→ **GIVEN INSTRUCTION**: Format every line of the listing below as a Markdown table with the columns Row and Line, skipping blank lines and leaving the pictures out.

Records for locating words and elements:
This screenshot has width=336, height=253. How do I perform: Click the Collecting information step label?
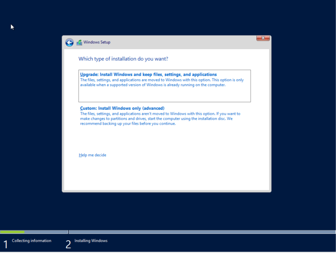32,241
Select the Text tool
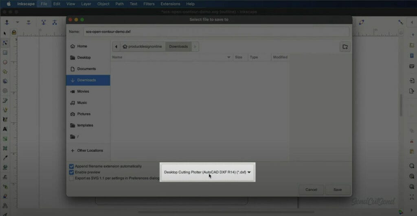 pos(5,129)
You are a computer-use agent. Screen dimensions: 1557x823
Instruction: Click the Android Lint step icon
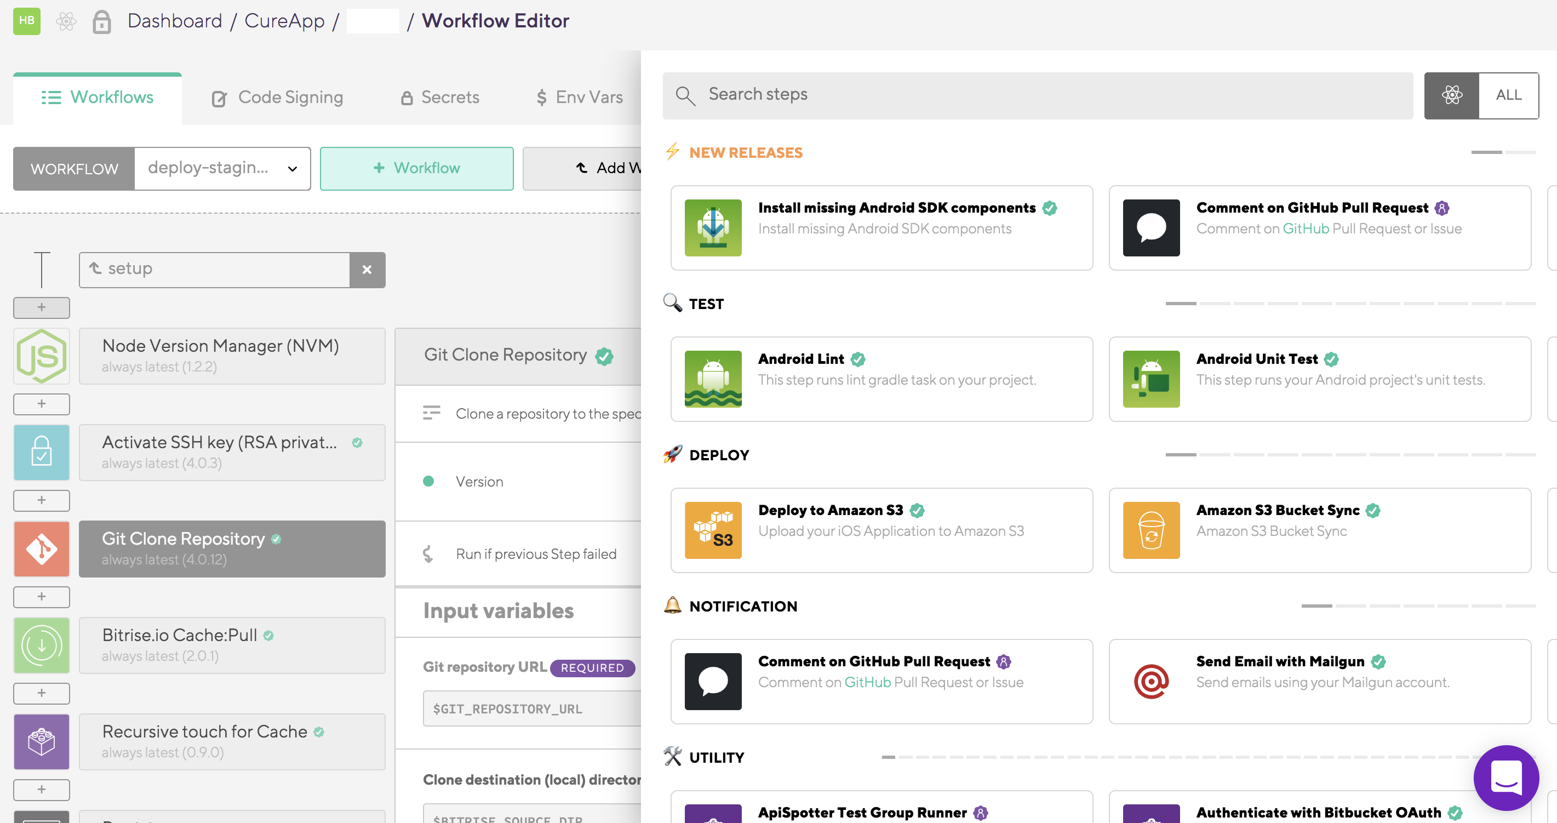coord(713,379)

→ **OUTPUT OF THE TASK**:
| Row | Line |
|---|---|
| 1 | This screenshot has width=336, height=253. How do I perform: Click the Collecting information step label? |
| 2 | 32,241 |
| 3 | Select the Text tool |
| 4 |  pos(5,129) |
| 5 | You are a computer-use agent. Screen dimensions: 1557x823 |
| 6 | Instruction: Click the Android Lint step icon |
| 7 | coord(713,379) |